Come to think of it, this would totally explain the last election.

Insurance for foreign students

Beginning this fall the foreign (non-EU) students had to have a medical insurance to get a residence permit. Which might be no problem for people who live in the countries where they sell appropriate insurance for such purposes, but is quite a serious problem for everyone else.

Finland is most definitely not one of the countries where they sell such an insurance (for incoming students in any case, but I am not sure about the outgoing ones), and therein lies the problem.

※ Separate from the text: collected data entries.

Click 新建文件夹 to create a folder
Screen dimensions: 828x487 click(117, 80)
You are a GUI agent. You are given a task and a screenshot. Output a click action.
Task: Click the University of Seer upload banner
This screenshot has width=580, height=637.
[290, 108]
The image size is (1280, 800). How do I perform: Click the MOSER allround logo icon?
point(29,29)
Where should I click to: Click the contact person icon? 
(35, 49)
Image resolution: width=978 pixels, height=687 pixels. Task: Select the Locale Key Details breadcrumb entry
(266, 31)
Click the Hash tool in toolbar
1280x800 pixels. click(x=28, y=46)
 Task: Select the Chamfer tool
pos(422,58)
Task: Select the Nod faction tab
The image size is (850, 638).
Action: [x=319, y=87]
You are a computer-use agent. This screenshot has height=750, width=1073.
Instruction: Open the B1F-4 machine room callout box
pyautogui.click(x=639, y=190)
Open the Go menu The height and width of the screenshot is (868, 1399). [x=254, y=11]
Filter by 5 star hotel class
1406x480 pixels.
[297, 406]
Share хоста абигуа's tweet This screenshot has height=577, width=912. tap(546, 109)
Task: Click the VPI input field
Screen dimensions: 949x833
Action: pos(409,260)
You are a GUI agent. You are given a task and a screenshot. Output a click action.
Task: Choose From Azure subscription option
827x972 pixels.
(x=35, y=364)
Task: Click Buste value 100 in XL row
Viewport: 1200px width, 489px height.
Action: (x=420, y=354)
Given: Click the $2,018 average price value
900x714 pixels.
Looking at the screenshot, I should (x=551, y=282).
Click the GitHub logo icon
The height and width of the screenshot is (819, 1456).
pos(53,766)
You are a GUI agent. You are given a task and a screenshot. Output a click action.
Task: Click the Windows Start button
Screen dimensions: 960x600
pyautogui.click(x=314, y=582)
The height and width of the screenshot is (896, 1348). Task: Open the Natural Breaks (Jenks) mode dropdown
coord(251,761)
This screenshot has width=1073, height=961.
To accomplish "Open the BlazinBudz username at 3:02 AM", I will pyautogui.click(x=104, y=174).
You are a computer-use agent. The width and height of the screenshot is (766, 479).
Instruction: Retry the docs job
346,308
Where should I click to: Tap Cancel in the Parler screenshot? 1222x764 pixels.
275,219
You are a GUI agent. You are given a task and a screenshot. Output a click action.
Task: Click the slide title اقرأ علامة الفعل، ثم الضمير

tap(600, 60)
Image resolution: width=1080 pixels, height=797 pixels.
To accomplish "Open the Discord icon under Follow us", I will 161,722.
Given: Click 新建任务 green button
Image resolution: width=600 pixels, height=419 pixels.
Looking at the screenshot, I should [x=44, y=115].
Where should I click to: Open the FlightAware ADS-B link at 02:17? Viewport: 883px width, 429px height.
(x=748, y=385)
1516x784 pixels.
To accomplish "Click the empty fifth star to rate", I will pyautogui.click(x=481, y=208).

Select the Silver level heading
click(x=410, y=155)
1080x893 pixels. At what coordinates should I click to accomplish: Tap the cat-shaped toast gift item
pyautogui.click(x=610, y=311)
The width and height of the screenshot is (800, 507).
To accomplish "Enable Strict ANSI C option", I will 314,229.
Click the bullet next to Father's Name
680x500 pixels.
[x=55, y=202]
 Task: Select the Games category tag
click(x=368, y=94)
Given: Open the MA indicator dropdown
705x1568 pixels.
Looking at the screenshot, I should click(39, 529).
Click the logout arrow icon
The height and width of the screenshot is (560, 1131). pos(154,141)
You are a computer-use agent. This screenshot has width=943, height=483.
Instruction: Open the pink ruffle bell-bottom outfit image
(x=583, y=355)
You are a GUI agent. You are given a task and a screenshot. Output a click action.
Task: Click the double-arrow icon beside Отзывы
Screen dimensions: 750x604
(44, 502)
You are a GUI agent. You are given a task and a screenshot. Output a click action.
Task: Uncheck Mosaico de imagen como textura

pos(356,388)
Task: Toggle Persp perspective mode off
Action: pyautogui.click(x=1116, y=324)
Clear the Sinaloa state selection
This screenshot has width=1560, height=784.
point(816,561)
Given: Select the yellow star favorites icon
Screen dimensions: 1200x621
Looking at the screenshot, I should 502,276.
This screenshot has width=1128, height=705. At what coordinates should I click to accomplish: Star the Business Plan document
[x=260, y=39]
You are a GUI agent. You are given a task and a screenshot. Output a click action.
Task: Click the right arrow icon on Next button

The law was not the idea of its writers, but an implementation of the EU directive 2004/114/EY, which demands that all the non-EU students have health insurance in order to get a residence permit. The writers of the law are well aware of its problems and are clearly trying to do something about it, but there doesn't seem to be much they can do.

I doubt there is much point in the whole thing, considering that students are on average young and healthy, and considering that the university students are usually covered by student union's insurance. When I was a foreign student, the students were covered by the state insurance, and it would be interesting to know how much the state insurance system actually spent per student.

But anyway, the issue here IMO is not whether the state or the students should pay. The issue is that the students cannot buy something that nobody is selling, and no Finnish insurance company is selling them insurance. The Ministry of the Interior asked several companies, and the answers ranged from "definitely maybe" to "no fucking way".

What I am wondering about is why doesn't the Finnish state sell them insurance. Just offer them the same Kela insurance that everyone else has, and charge them for that.

Sounds so simple that there must be some EU directive against this somewhere.

Happy New Year!

Happy New Year, everyone!

The parties were fun, and everything was great, and the hangover wasn't too bad.